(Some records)

□ □ □ □ □ □ □

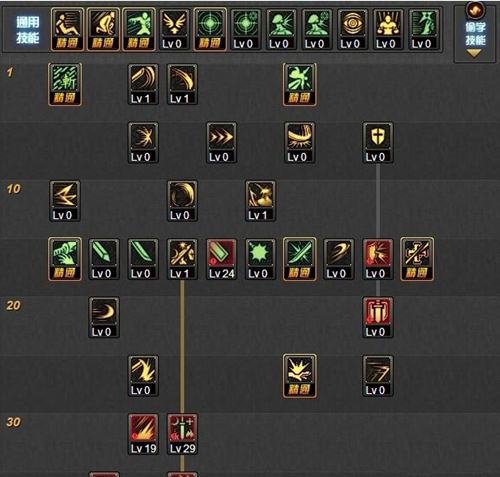This screenshot has width=500, height=477.
Task: Click the green starburst Lv 0 skill
Action: pyautogui.click(x=260, y=259)
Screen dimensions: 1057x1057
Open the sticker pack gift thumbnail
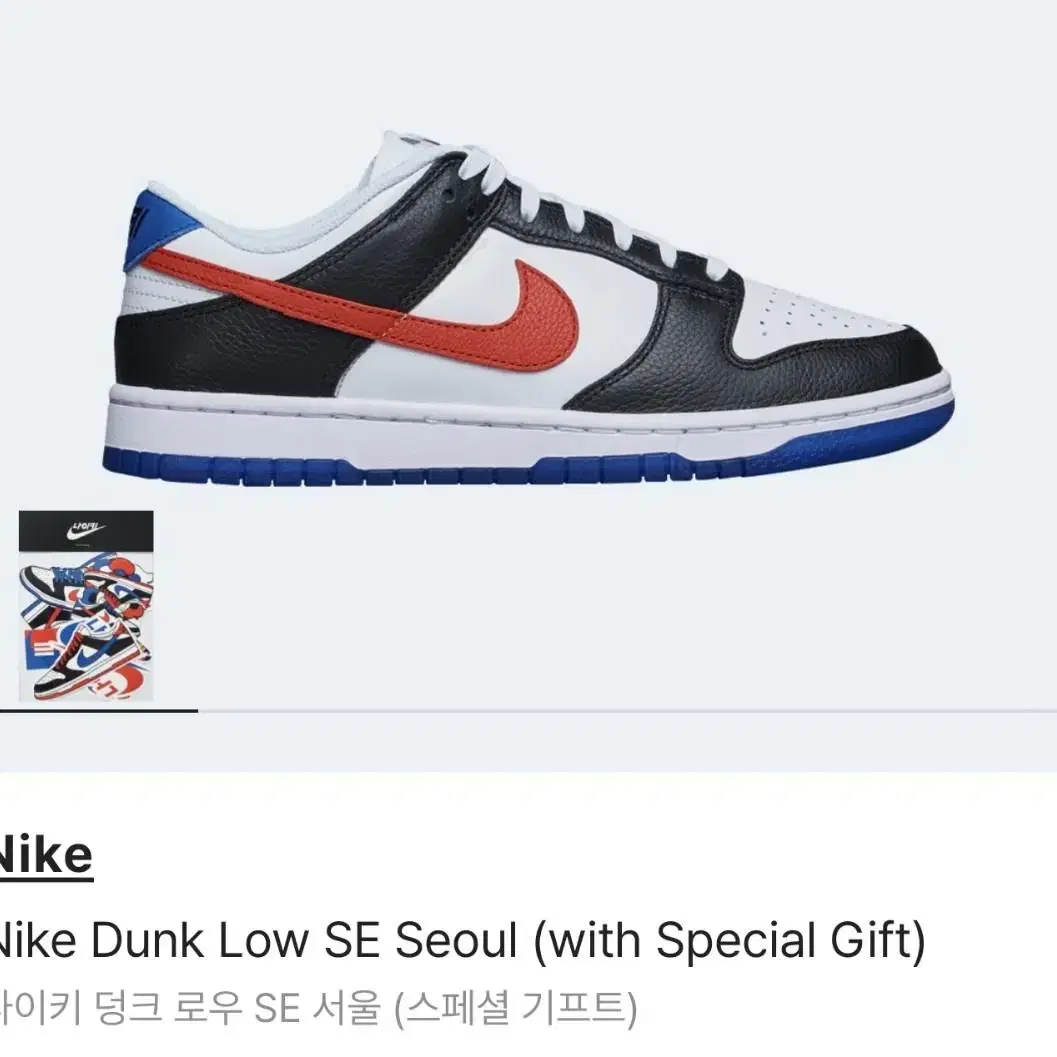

□ □ □ □ □ □ □

** The task **
Copy the lines verbatim, from the one with "Screen dimensions: 1057x1057" through the end of the records, and omit the pictures from your output.

** Answer for the task **
Screen dimensions: 1057x1057
Open the sticker pack gift thumbnail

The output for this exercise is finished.